**Dataset content**
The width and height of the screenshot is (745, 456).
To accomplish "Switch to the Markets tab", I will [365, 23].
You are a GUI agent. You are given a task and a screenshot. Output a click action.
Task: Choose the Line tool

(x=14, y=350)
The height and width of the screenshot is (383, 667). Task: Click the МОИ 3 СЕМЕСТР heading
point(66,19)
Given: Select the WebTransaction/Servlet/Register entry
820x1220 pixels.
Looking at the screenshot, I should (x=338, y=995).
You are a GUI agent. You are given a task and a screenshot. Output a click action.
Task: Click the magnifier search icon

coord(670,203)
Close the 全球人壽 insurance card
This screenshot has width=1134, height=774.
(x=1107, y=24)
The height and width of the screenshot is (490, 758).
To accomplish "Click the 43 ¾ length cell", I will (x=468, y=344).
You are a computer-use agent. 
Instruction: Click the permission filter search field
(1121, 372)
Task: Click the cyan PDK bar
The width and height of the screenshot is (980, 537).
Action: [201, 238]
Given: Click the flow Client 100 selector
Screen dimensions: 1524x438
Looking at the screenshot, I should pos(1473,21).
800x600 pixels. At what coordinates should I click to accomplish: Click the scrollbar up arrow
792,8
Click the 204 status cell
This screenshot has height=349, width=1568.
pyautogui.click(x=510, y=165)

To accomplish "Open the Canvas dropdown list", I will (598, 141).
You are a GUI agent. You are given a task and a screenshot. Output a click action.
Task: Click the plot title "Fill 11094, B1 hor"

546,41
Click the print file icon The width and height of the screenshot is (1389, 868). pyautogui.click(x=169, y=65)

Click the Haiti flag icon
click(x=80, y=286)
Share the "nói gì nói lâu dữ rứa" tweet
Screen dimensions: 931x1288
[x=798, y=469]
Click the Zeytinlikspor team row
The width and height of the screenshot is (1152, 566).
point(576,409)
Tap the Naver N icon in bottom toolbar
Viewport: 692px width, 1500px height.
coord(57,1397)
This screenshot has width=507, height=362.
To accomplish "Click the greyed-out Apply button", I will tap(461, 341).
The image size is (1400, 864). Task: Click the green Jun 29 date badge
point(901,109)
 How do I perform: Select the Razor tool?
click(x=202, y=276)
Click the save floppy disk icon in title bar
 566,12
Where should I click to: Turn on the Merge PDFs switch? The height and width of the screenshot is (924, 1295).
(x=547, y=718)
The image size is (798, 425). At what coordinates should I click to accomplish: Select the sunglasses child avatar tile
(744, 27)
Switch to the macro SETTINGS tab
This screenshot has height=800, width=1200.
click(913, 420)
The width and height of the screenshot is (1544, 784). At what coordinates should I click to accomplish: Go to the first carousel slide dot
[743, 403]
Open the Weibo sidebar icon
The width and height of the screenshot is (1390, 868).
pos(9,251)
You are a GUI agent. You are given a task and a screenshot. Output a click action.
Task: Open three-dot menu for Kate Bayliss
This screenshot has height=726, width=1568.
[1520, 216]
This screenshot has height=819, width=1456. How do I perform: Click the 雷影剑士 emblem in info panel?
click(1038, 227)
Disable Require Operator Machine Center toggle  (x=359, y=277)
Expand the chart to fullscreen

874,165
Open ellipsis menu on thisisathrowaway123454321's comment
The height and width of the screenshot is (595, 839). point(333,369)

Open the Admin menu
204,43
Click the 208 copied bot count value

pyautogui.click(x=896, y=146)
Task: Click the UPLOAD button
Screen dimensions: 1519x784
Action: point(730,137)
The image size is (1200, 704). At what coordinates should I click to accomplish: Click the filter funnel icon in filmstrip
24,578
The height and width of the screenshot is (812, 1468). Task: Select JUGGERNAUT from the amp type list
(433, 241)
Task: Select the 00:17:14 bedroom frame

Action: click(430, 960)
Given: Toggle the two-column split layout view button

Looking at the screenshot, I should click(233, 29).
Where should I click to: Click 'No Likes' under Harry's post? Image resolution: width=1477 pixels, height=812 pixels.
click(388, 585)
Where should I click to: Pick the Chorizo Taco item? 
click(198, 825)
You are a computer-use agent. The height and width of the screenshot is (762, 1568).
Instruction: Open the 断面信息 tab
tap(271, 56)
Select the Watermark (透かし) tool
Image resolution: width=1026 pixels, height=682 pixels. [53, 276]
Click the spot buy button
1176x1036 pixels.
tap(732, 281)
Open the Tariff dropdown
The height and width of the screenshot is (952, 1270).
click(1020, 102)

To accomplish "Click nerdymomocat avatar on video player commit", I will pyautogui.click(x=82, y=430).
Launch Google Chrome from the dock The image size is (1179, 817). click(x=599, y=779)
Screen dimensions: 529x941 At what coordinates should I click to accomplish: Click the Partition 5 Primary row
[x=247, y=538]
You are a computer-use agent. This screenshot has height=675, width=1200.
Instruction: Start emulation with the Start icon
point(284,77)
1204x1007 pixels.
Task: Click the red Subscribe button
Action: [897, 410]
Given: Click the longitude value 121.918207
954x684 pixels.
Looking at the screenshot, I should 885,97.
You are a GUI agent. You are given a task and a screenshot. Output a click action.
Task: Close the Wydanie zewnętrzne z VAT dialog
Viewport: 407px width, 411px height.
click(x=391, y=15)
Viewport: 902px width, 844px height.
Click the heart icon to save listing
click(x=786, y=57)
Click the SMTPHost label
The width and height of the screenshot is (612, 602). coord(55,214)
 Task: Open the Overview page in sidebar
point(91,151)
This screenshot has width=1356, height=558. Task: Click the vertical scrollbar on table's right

**Goal**
Gather every line of the records above that contains the word "should", and copy each one out in full. Case counts.

**Finished task**
Looking at the screenshot, I should (x=338, y=995).
Looking at the screenshot, I should pos(1473,21).
800x600 pixels. At what coordinates should I click to accomplish: Click the scrollbar up arrow
Where should I click to: Turn on the Merge PDFs switch? The height and width of the screenshot is (924, 1295).
The image size is (798, 425). At what coordinates should I click to accomplish: Select the sunglasses child avatar tile
The width and height of the screenshot is (1544, 784). At what coordinates should I click to accomplish: Go to the first carousel slide dot
The image size is (1200, 704). At what coordinates should I click to accomplish: Click the filter funnel icon in filmstrip
Looking at the screenshot, I should click(233, 29).
Where should I click to: Click 'No Likes' under Harry's post? Image resolution: width=1477 pixels, height=812 pixels.
Where should I click to: Pick the Chorizo Taco item? 
Screen dimensions: 529x941 At what coordinates should I click to accomplish: Click the Partition 5 Primary row
Looking at the screenshot, I should 885,97.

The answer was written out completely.